Oltre a Hillary e a Gates, Obama ha poi annunciato altri incarichi chiave della sua prossima amministrazione. L’ex comandante NATO James L. Jones sarà il Consigliere per la Sicurezza Nazionale, posizione che al contrario del Segretario di Stato non è sottoposta alla conferma del Congresso. A capo dell’Alleanza Atlantica al momento dell’invasione dell’Afghanistan, Jones è considerato un moderato in politica estera ed ha ricoperto incarichi diplomatici di vario genere, tra cui uno dei più recenti come inviato speciale per la sicurezza in Medio Oriente per Condoleezza Rice.

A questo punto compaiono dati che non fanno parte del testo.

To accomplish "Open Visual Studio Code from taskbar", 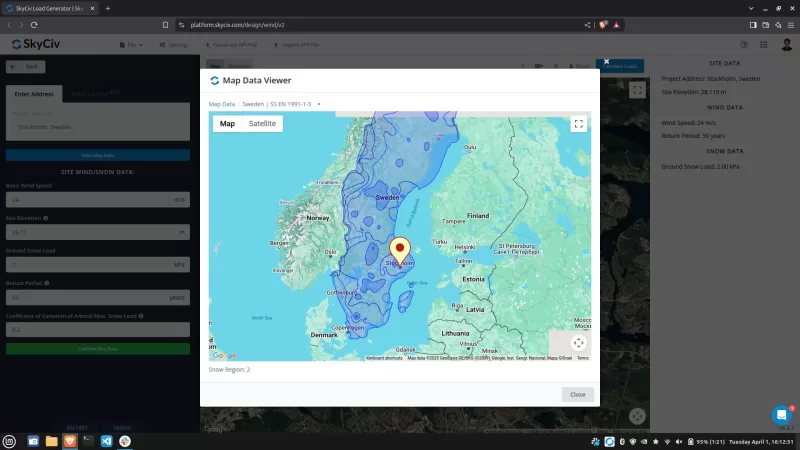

La governatrice dell’Arizona Janet Napolitano sarà infine il Segretario per la Sicurezza Nazionale, lo speciale ufficio creato da George W. Bush dopo gli attacchi dell’11 settembre, Susan E. Rice - ex membro del Dipartimento di Stato durante la Presidenza Clinton - l’ambasciatore presso le Nazioni Unite e Eric H. Holder – altra scelta bipartisan - a capo del Dipartimento della Giustizia (“Attorney General”).